*What is required:*
Identify every line in the entries below that contains the word "pixels", and copy each of those lines. Matching is case-sensitive.

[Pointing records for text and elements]
= = =
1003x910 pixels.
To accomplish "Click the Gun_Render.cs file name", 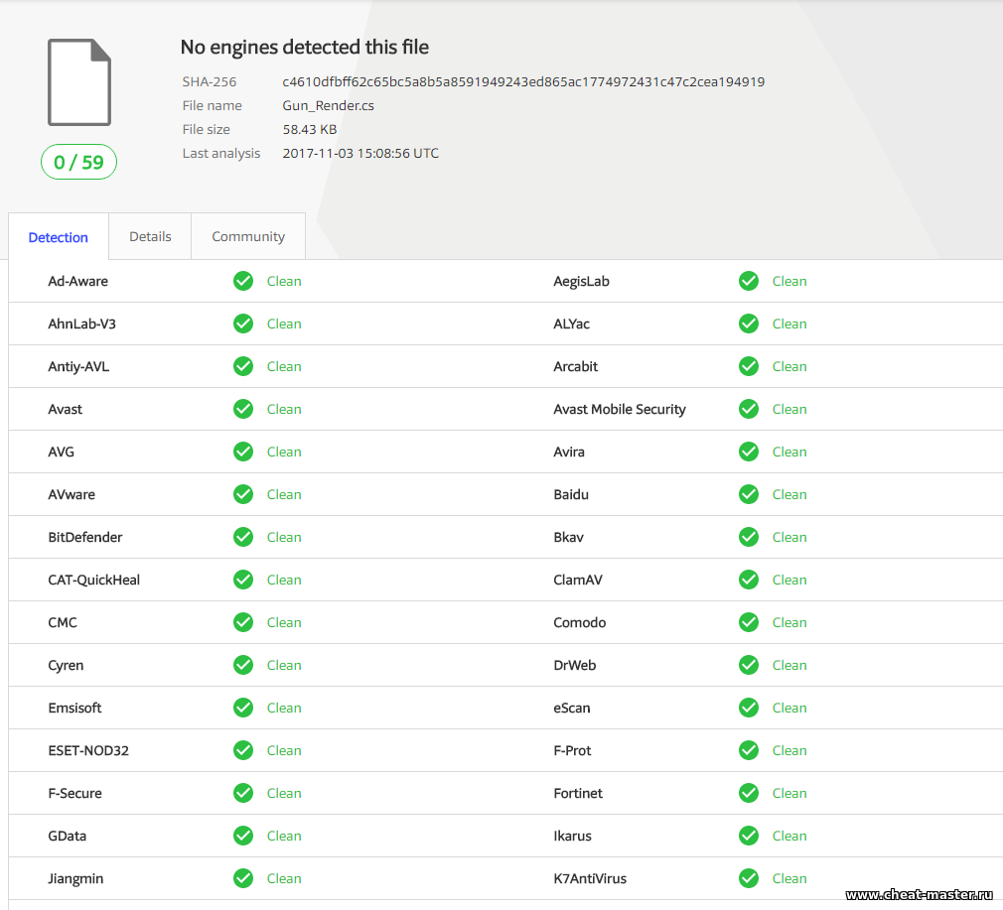I will (x=328, y=105).
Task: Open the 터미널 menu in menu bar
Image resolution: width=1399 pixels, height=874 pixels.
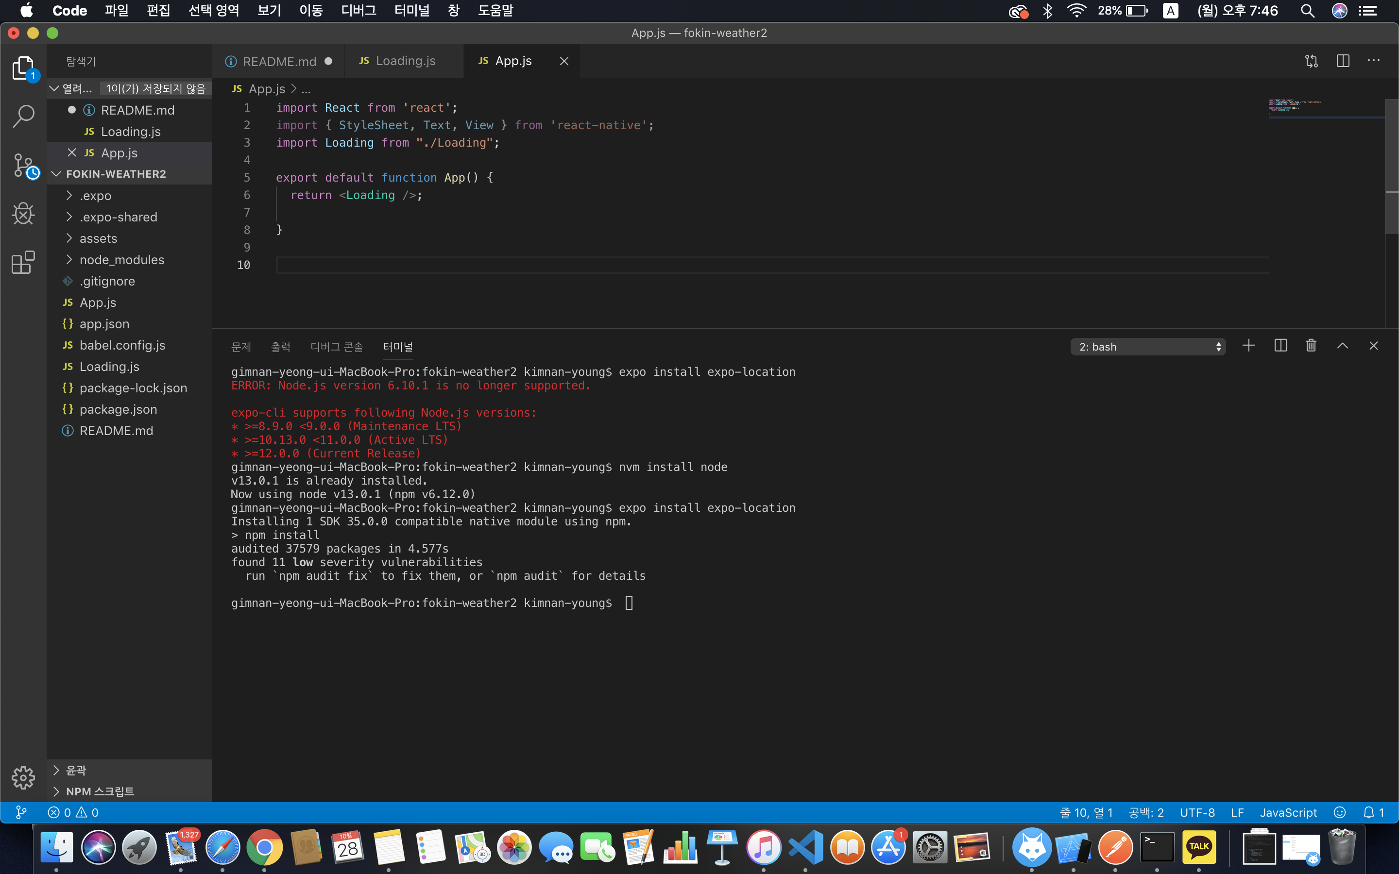Action: click(x=412, y=10)
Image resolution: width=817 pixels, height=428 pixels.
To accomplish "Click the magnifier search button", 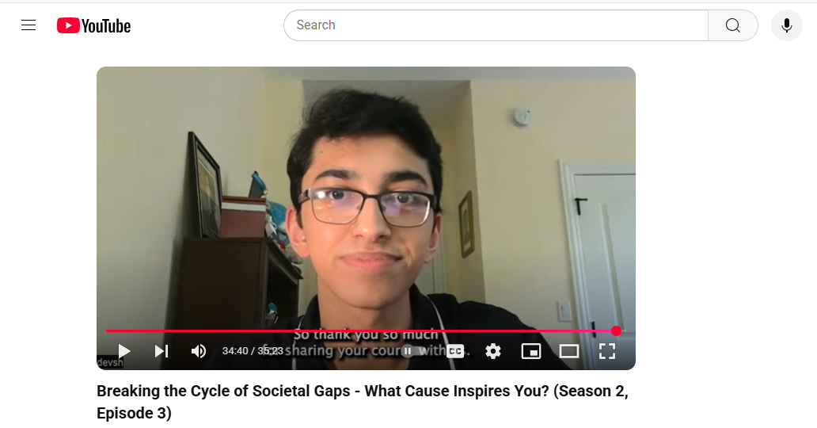I will coord(732,25).
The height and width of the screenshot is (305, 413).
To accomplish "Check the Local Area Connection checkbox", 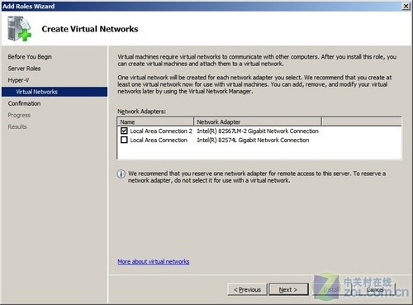I will click(x=124, y=140).
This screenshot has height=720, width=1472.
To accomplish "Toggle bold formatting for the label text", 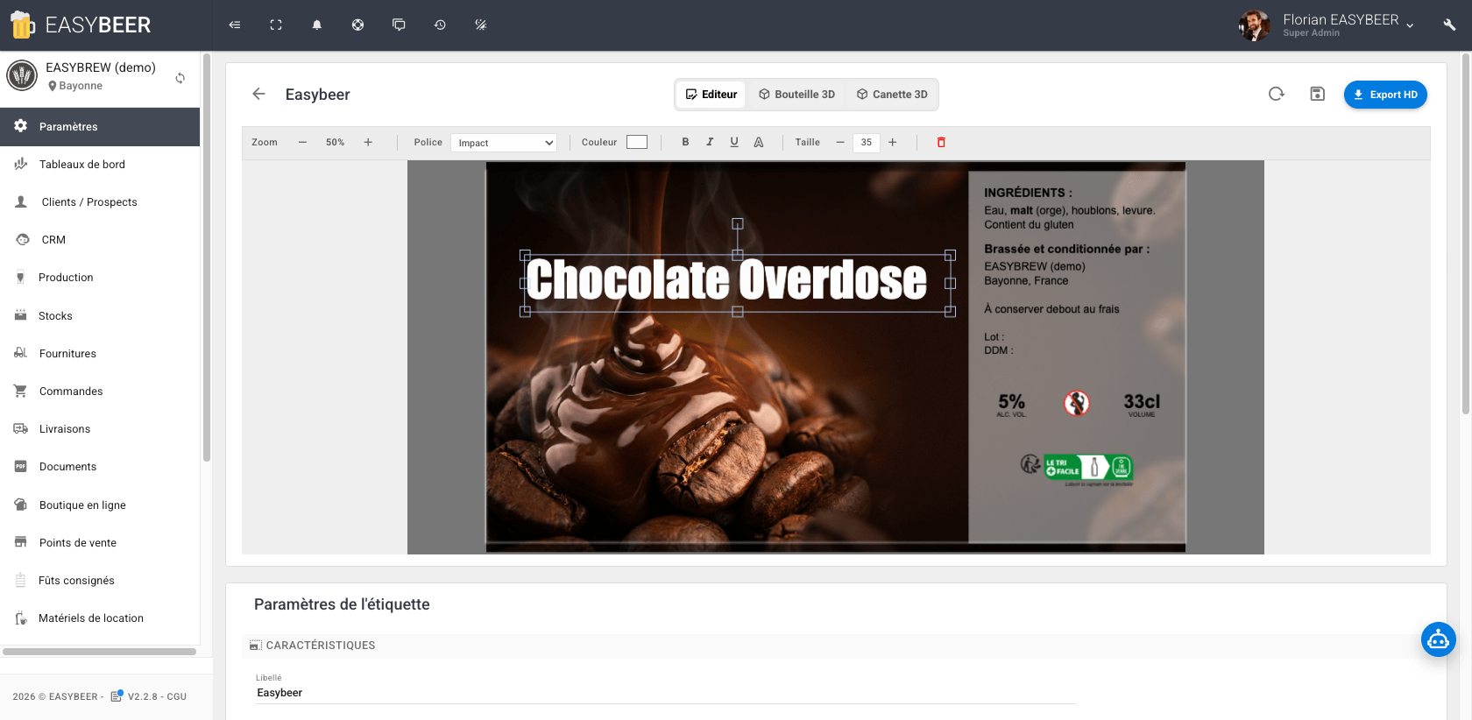I will pyautogui.click(x=685, y=142).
= = =
*Solution for this task:*
1003x910 pixels.
Image resolution: width=1399 pixels, height=874 pixels.
Image resolution: width=817 pixels, height=428 pixels.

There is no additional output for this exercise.